Hey...does this website look different? Yep, we did a redesign. I hope it's easier for people to read. It's certainly going to be easier for me to maintain and enter content.
This small festival was so much fun, it reminded me a lot of being in South Padre Island when the migrants come across the Gulf and warblers and tanagers are just everywhere. The only exception being that place was a bit cooler in temperature. Migrants tend to follow the shores of Lake Huron and many are low and easy to see. It's similar to the amount of warblers you can see at Biggest Week, but not as crowded. I had so many chestnut-sided warbles all around me.
The birding community is tight-knit and excited to show off this lovely lake town. I loved the gull themed slide near my hotel. You can stick around the point and bird the crap out of the area, but some of the field trips take you to some breath-taking Michigan habitat. One of the trips takes to see Kirtland's warbler, which if you don't have that species, this is the place for you.

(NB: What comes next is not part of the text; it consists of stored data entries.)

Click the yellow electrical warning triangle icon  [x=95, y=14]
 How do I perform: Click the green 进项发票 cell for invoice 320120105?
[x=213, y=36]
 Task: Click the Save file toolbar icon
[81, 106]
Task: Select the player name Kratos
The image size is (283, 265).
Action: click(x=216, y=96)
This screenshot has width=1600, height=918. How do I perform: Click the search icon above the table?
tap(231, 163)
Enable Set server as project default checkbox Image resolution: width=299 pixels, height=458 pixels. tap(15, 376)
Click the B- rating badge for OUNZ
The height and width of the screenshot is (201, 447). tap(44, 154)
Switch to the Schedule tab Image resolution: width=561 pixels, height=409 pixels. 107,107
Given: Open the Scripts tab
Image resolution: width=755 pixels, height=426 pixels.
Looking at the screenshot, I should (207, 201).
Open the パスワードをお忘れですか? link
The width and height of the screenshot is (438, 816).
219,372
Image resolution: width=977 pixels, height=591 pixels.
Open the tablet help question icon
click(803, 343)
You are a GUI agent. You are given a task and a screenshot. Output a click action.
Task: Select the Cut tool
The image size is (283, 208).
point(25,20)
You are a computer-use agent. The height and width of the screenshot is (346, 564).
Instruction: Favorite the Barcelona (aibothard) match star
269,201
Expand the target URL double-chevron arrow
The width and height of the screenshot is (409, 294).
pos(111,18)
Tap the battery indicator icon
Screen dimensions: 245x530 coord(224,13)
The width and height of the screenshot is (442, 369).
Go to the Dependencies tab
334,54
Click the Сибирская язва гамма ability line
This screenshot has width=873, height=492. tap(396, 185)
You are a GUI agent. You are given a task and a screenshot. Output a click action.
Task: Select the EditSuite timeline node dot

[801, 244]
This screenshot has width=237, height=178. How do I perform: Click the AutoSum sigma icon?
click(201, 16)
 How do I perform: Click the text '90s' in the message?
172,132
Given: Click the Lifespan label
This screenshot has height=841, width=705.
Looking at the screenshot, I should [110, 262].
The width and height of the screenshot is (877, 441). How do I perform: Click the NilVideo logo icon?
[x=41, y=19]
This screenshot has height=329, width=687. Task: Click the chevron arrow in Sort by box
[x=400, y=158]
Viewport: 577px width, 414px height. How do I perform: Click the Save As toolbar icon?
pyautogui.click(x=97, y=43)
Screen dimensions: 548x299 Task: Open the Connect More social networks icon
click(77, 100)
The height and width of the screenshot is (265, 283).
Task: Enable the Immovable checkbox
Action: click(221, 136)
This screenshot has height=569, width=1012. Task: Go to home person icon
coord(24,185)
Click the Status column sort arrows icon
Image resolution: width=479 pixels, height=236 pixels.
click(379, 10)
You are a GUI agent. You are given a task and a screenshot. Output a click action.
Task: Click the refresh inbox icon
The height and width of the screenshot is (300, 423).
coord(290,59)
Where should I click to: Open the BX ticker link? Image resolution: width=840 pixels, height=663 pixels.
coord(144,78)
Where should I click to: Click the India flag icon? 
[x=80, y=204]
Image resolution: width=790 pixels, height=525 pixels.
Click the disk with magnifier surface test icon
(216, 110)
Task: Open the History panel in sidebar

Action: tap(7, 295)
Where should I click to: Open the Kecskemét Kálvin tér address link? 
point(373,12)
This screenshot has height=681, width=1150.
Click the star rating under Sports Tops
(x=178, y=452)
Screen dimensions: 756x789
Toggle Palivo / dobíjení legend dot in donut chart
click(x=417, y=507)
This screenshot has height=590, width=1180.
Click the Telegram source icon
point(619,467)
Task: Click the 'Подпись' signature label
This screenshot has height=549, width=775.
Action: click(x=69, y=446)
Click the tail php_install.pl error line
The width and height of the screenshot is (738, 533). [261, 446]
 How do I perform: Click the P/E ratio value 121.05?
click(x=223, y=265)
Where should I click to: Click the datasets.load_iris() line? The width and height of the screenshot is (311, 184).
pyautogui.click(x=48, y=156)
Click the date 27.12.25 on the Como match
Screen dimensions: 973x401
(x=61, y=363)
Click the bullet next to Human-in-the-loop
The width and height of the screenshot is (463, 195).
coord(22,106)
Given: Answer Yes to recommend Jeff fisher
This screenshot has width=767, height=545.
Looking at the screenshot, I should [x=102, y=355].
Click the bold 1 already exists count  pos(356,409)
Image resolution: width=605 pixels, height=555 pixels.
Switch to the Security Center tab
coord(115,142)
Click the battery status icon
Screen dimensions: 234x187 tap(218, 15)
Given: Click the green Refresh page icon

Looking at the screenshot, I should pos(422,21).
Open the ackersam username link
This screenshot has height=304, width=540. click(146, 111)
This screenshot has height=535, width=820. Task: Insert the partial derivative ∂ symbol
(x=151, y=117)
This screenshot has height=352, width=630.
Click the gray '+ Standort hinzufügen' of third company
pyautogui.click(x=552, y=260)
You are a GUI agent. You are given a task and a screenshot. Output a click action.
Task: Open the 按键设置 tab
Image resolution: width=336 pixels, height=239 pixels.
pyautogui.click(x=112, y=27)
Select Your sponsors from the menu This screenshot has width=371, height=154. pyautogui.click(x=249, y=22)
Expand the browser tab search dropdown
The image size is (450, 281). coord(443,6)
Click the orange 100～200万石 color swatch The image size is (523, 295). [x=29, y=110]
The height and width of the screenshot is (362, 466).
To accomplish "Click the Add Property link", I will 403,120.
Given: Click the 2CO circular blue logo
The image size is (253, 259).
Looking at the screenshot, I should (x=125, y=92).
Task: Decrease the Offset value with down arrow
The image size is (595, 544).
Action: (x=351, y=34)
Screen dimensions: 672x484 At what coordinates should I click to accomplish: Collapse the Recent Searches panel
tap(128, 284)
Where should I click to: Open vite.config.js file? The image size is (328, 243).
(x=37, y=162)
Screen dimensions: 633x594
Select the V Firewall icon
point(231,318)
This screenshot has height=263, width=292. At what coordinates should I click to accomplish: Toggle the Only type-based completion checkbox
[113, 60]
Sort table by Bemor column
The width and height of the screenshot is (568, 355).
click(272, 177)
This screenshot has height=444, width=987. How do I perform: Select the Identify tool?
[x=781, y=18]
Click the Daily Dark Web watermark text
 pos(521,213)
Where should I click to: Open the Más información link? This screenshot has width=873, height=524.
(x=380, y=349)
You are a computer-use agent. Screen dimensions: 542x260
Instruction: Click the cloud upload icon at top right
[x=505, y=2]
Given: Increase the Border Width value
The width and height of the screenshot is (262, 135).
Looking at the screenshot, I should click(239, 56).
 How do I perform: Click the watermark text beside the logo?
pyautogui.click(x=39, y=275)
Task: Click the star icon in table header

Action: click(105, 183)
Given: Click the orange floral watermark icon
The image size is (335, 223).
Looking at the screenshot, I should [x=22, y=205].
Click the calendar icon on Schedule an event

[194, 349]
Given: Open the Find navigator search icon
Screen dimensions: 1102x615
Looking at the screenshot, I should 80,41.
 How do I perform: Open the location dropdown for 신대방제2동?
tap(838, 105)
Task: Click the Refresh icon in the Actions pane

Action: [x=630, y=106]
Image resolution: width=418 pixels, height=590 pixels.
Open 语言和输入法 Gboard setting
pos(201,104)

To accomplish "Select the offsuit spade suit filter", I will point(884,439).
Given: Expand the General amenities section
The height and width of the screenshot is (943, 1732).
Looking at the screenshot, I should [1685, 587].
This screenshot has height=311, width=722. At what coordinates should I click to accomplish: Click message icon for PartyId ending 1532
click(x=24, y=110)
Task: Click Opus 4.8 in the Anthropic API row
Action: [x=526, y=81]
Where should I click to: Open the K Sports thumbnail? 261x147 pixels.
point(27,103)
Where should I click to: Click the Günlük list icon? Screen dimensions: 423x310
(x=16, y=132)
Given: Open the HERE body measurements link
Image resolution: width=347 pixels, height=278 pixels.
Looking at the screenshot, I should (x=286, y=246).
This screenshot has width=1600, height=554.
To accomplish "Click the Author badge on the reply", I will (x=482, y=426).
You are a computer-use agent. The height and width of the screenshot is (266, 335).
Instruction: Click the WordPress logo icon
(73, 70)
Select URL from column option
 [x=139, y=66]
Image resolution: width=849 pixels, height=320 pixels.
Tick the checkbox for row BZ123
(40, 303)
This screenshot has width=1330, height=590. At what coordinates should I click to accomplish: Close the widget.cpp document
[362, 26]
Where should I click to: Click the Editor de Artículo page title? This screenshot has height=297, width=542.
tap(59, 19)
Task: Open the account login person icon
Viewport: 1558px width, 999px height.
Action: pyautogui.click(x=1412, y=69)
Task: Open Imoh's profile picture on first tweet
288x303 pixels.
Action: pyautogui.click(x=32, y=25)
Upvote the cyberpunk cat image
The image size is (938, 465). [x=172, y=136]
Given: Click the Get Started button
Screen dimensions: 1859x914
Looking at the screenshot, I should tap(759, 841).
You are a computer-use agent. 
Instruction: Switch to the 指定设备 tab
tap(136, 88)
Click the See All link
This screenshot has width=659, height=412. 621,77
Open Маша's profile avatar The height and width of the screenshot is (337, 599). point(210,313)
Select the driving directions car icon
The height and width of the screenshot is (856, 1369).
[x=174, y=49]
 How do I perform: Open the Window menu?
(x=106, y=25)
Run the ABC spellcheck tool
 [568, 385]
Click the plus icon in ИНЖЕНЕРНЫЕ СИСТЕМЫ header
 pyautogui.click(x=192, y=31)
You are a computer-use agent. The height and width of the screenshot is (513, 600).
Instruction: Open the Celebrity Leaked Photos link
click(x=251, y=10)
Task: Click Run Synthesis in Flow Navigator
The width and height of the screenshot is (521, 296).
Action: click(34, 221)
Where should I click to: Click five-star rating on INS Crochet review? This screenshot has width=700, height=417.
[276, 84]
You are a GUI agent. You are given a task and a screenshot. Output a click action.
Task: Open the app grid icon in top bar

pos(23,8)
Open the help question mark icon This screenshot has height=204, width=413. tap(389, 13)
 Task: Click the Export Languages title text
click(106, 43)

Since I've already seen Kirtland's I opted for the AuSable River Valley field trip which was quiet, and yielded us lots of warblers. We were surrounded by pine trees and a lovely view from atop a bluff. Our guides was very good. He lives in Illinois but spends part of the year in Tawas. He even made a point to hang out with the back of the large group to make sure they were seeing and hearing some of the same birds. I have trouble telling some of my trilling bird species apart and he took the time to explain the differences between pine warbler and chipping sparrow.
As some of you know, I like to forage for the occasional edible mushroom. I'm a big fan of the saying, "There are old mushroom hunters and there are bold mushroom hunters, but there are no old, bold mushroom hunters." I pretty much stick to the "fool proof four" or the "safe six" like morels, chicken of the woods, hen of the woods--the things you cannot mistake for anything else. I know there are false morels and we found quite few on our trip. I can tell by the fatter, squatter appearance what a false morel is but I always double check when slicing morels because an edible morel will be hollow and a false more will be solid.
I overheard one of the participants talking about eating "the beefsteaks." "You eat that? I never eat false morels because they are supposed to be toxic."
She informed that she eats them all the time. I clearly had to do some googling. Apparently, some people can eat false morels without consequence, while others can experience diarrhea, nausea, dizziness, headaches and in rare cases even death. You never know, it's a crap shoot (ha ha). I don't see myself trying a false morel anytime soon but I did learn something new.
No matter what trips you sign up for, make sure to spend time walking the point. Even if you are doing it after all the afternoon workshops and you don't know your warblers well, lots of people will be there to help you id birds and even make sure that you are seeing the birds too.
Make sure to find the fruit feeding station and just zone out for a bit at all the crazy amounts of orioles chowing down on oranges. There are so many and the amount of orange and yellow is bananas.
It's a popular photography spot but if you are new to digiscoping this would be a great place to practice.
The birds do drip off the trees. Even right outside the main hotel where all the field trips met, we had quite the warbler and tanager wave...and a group of about 20 birders with scopes watching them forage for insects on the budding trees. But the town seemed to welcome birders with quite a few posting signs welcoming birders and business would ask if you were having a good time if you were wearing binoculars. They may not understand exactly why you animatedly talking about the killer northern parula you just saw in their parking lot, but they are just happy you are enjoying the town.
Shelly was kind enough to host a Birds and Brews and that was a lot of fun. There were even kids (who had root beer). I love having these in other areas, it's an informal way to meet other people and get a pulse on the local birding community. I'm really excited because a lot of the people involved in organizing this small fun event are going to be involved with hosting the 2015 Midwest Birding Symposium. It's been fun in Ohio, but will be cool to try it in a new state.
One final note, I was surprised through some weird occurrence that I was able to get a direct flight from Minneapolis to Alpena which is less than an hour from Tawas Point. Who knew? But the airport was SO tiny. How tiny? Check this out:
That's their baggage claim sign. You literally got off the plane and walked inside to this sign. To rent a car, you had to call for an attendant because he works the grounds of the airport. Which was fun and much more relaxed than the usual airport experience.